Pneumotoraks traumatik noniatrogenik juga dapat terjadi
akibat barotrauma. Pada suhu konstan, volume massa udara
berbanding terbalik dengan tekanannya, sehingga apabila
ditempatkan pada ketinggian 3050 m, volume udara yang
tersaturasi pada tubuh meningkat 1,5 kali lipat daripada saat
di ketinggian permukaan laut. Pada peningkatan tekanan
tersebut, udara yang terjebak dalam bleb dapat mengalami
ruptur dan menyebabkan pneumotoraks. Hal ini biasanya
terjadi pada kru pesawat terbang. Sedangkan pada penyelam,
udara yang terkompresi dialirkan ke paru-paru harus melalui
regulator dan sewaktu naik ke permukaan barotrauma dapat
terjadi seiring dengan penurunan tekanan secara cepat
sehingga udara yang terdapat di paru-paru dapat
menyebabkan pneumotoraks (Sharma, 2009)

3. Klasifikasi Pneumotoraks Berdasarkan Jenis Fistulanya


a. Pneumotoraks Tertutup (Simple Pneumothorax)

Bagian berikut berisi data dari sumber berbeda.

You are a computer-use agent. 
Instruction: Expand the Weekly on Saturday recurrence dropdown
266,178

Pada tipe ini, pleura dalam keadaan tertutup (tidak ada jejas
terbuka pada dinding dada), sehingga tidak ada hubungan dengan
dunia luar. Tekanan di dalam rongga pleura awalnya mungkin
positif, namun lambat laun berubah menjadi negatif karena
diserap oleh jaringan paru disekitarnya. Pada kondisi tersebut
paru belum mengalami reekspansi, sehingga masih ada rongga
pleura, meskipun tekanan di dalamnya sudah kembali
negatif.Pada waktu terjadi gerakan pernapasan, tekanan udara di
rongga pleura tetap negatif. Misal terdapat robekan pada pleura
viseralis dan paru atau jalan nafas atau esofagus, sehingga masuk
vakum pleura karena tekanan vakum pleura negatif (Alsagaff,
2009).
b. Pneumotoraks Terbuka (Open Pneumothorax)
Pneumotoraks terbuka yaitu pneumotoraks dimana terdapat
hubungan antara rongga pleura dengan bronkus yang merupakan
bagian dari dunia luar karena terdapat luka terbuka pada dada.

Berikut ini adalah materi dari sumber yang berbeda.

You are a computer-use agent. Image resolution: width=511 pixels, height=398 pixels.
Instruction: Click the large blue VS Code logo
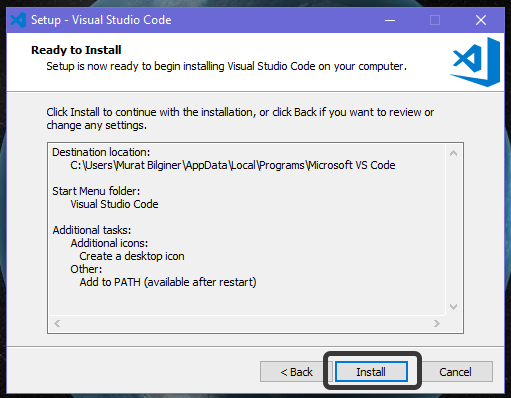pyautogui.click(x=476, y=62)
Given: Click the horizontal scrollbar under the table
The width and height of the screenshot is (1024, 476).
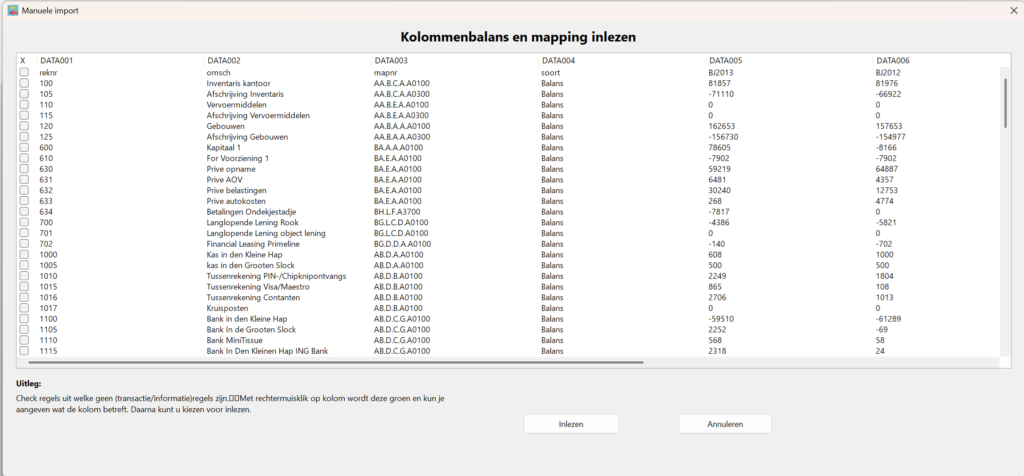Looking at the screenshot, I should [330, 363].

Dalam keadaan ini tekanan intrapleura sama dengan tekanan
udara luar. Pada pneumotoraks terbuka tekanan intrapleura
sekitar nol. Perubahan tekanan ini sesuai dengan perubahan
tekanan yang disebabkan oleh gerakan pernapasan.Pada saat
inspirasi tekanan menjadi negatif dan pada waktu ekspirasi
tekanan menjadi positif.Selain itu, pada saat inspirasi
mediastinum dalam keadaan normal, tetapi pada saat ekspirasi
mediastinum bergeser ke arah sisi dinding dada yang terluka
(sucking wound) (Alsagaff, 2009).
c. Pneumotoraks Ventil (Tension Pneumothorax)
Pneumotoraks ventil adalah pneumotoraks dengan tekanan
intrapleura yang positif dan makin lama makin bertambah besar
karena ada fistel di pleura viseralis yang bersifat ventil. Pada
waktu inspirasi udara masuk melalui trakea, bronkus serta
percabangannya dan selanjutnya terus menuju pleura melalui
fistel yang terbuka. Waktu ekspirasi udara di dalam rongga pleura
tidak dapat keluar. Akibatnya tekanan di dalam rongga pleura
makin lama makin tinggi dan melebihi tekanan atmosfer.Udara
yang terkumpul dalam rongga pleura ini dapat menekan paru
sehingga sering menimbulkan gagal napas (Alsagaff, 2009).